Элиас отшатнулся, будто дневник внезапно обжег ему руки. Изменить баланс сил? Свергнуть Императора? Это была не семейная реликвия. Это была пороховая бочка.

– Д'Ангир хочет его уничтожить, – продолжала Лилия. – Ван-Дейк… у него свои планы. А я… я хочу, чтобы эта сила не попала в чужие руки. В руки тех, кто видит в Даре лишь оружие.

– А ты что в нем видишь? – резко спросил Элиас.

– Будущее, – ее ответ был прост и пугающ. – И возможность искупить прошлые ошибки. Моей семьи в том числе.

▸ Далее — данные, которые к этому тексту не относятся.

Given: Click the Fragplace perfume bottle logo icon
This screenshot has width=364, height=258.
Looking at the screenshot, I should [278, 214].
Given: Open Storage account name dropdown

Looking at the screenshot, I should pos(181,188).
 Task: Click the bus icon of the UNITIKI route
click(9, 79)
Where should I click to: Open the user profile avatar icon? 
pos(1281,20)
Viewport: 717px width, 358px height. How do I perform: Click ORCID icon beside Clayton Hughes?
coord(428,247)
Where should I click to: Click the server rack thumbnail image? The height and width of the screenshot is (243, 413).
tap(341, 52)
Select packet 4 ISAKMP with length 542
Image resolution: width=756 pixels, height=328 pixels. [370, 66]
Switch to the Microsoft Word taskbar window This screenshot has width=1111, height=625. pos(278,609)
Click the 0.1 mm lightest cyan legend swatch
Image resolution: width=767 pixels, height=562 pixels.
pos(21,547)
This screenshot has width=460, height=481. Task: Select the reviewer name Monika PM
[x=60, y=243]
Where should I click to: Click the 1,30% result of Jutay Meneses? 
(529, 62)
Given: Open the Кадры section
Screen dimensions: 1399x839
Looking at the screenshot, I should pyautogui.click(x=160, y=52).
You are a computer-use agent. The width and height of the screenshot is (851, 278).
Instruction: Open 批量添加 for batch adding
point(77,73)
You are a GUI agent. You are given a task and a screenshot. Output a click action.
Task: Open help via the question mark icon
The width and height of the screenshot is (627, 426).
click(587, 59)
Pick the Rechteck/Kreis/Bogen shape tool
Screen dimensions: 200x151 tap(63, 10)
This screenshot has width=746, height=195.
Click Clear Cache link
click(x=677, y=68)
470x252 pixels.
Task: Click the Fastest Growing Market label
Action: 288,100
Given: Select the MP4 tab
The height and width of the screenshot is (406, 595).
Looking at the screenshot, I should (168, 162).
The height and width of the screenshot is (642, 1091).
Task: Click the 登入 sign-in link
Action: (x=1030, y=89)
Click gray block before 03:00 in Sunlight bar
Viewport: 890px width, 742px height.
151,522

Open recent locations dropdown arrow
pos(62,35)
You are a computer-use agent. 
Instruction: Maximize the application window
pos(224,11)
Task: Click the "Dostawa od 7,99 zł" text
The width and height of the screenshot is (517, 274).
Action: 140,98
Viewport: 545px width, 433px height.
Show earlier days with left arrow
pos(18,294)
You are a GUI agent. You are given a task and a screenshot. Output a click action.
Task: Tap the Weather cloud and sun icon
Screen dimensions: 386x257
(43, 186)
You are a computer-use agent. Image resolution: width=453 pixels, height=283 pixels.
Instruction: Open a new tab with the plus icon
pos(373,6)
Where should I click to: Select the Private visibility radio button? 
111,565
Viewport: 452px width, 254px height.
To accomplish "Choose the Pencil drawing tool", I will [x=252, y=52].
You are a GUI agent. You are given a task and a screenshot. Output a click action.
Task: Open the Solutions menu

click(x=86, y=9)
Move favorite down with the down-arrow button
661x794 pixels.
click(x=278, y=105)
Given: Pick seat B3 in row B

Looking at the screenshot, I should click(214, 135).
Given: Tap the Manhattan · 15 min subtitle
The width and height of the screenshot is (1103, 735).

Она выпрямилась и отодвинула капюшон. Ее рыжие волосы, словно живой огонь, вспыхнули в последних лучах заката.

– Мы не можем открыть его здесь. Слишком опасно. Эманации почувствуют. Нужно идти в место силы. Заброшенную Обсерваторию, на северном утесе. Там защитные чары ослабли, и мы сможем работать, не привлекая внимания Инквизиции.

– «Мы»? – переспросил Элиас.

– Ты не справишься один. Замок требует не только крови, но и проводника. Кто-то должен стабилизировать поток силы, который высвободится. Иначе он может тебя сжечь. Я буду этим стабилизатором.

Элиас смотрел на нее, пытаясь прочитать в ее глазах ложь или скрытый умысел. Он видел лишь решимость и ту самую холодную, отточенную интеллектом силу, что исходила от нее.

– Почему ты рискуешь? – спросил он последний, самый главный вопрос. – Что тебе от этого?

На ее губах на мгновение мелькнула тень улыбки, печальной и усталой.

–Когда-то мой отец, герцог Рейвенхольд, отдал приказ о Чистке, в ходе которой погиб твой отец и многие другие. Я была ребенком, но я помню. Это клеймо на моем доме. И долг. – Она посмотрела на дневник. – Возможно, это шанс исправить одну из величайших несправедливостей этой Империи. А теперь решай. Идет со мной или возвращаешься в свою келью ждать, когда д'Ангир придет за тобой снова? На этот раз с орудиями пыток, а не с камнями-детекторами.

Ветер пронесся по саду, зашелестел листьями плюща на статуе. Где-то вдали кричала ночная птица. Элиас посмотрел на дневник в своих руках. Наследие отца. Ключ к силе. Проклятие.

Он сделал шаг вперед, к Лилии.

–Я иду с тобой.

Она кивнула, и в ее глазах вспыхнула искра одобрения.

–Тогда следуй за мной. И будь готов ко всему. Дорога не будет безопасной.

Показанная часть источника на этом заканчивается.